## SELECTED PASSAGE:
.....

This utility helps with:

  • Debugging complex prompt hierarchies
  • Comparing different macro substitutions
  • Understanding the final prompt sent to LLMs
  • Testing prompt variations quickly

API Keys

Set your API keys as environment variables:

export OPENAI_API_KEY="your-openai-api-key-here"
export GEMINI_API_KEY="your-gemini-api-key-here"

Smart Frame Forwarding (Gemini Vision)

The system implements intelligent frame forwarding to reduce latency for vision queries:

# config/bridge_dual_agent.yaml
ros_ai_bridge:
  ros__parameters:
    # Hybrid approach: baseline + triggered frames
    max_video_fps: 0.5  # Baseline frames at 0.5 fps
    
    frame_forwarding:
      enabled: true                # Enable smart forwarding
      trigger_on_voice: true       # Forward fresh frames on voice
      trigger_on_text: true        # Forward fresh frames on text
      continuous_nth_frame: 5      # During continuous speech
      max_frame_age_ms: 1000       # Max age for forwarded frames

This configuration achieves:

  • ~50ms frame latency when asking "what do you see?"
  • 98% frame drop rate for API efficiency
  • Fresh vision context even immediately after robot movement

VAD Settings

Edit config/config.yaml to tune voice detection and clap detection parameters:

clap_detector_node:
  ros__parameters:
    enabled: true
    zcr_threshold: 0.28  # Adjust for your environment
    peak_threshold: 0.03

silero_vad_node:
  ros__parameters:
    # VAD parameters
    threshold: 0.5
    min_silence_duration_ms: 250

Acoustic Echo Cancellation (AEC)

For the best voice interaction experience, echo cancellation is critical to prevent the robot from hearing its own voice. We recommend a three-tier approach:

1. Hardware Echo Cancellation (Recommended)

The best solution is to use hardware with built-in echo cancellation:

  • Headsets: Any headset naturally prevents echo by physical separation
  • Smart Speakers/Conference Systems: Many USB speakerphones have DSP-based AEC
  • Far-field Microphone Arrays: Devices like ReSpeaker or Matrix Voice include AEC

2. PulseAudio Echo Cancellation Module

When hardware AEC isn't available, use PulseAudio's software echo cancellation:

# Load the echo cancellation module
pactl load-module module-echo-cancel aec_method=webrtc source_name=echo_cancelled_source sink_name=echo_cancelled_sink

# Make it the default source
pactl set-default-source echo_cancelled_source

# To make this permanent, add to /etc/pulse/default.pa:
load-module module-echo-cancel aec_method=webrtc source_name=echo_cancelled_source sink_name=echo_cancelled_sink
set-default-source echo_cancelled_source

The PulseAudio module provides:

  • WebRTC-based echo cancellation (same technology used in video calls)

.....

## INFORMATION PROVIDED:
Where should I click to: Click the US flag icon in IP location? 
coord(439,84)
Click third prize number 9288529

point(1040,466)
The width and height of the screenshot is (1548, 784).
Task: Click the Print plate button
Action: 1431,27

.....

## TASKS:
1. List every parameter set under "frame_forwarding:" in the robot setup guide.
2. Please continue the robot setup guide, picking up after its last line.
The data has no connection to the robot setup guide.

## ANSWER SET:
1. enabled, trigger_on_voice, trigger_on_text, continuous_nth_frame, max_frame_age_ms

2.
  • Automatic gain control and noise suppression
  • Works with any standard audio hardware
  • No additional latency in the ROS pipeline

3. Echo Suppressor Node (Fallback)

As a last resort, we provide a simple time-based echo suppressor that mutes the microphone while the assistant is speaking:

# The echo_suppressor node is included in launches but can be run standalone:
ros2 run by_your_command echo_suppressor

This approach:

  • Prevents feedback loops but doesn't allow interruption
  • Has zero computational overhead
  • Works in any environment
  • Should only be used when options 1 and 2 aren't available

Note: The custom AEC node has been removed in favor of these more robust solutions. Our testing showed that PulseAudio's echo cancellation module provides superior performance with less complexity.

Usage

Launch all nodes:

# OpenAI Realtime API integration
ros2 launch by_your_command oai_realtime.launch.py

# Gemini Live API integration (single agent)
ros2 launch by_your_command gemini_live.launch.py

# Gemini Dual-agent mode: Conversation + Command extraction with vision
ros2 launch by_your_command gemini_dual_agent.launch.py

# OpenAI Dual-agent mode: Conversation + Command extraction (no vision)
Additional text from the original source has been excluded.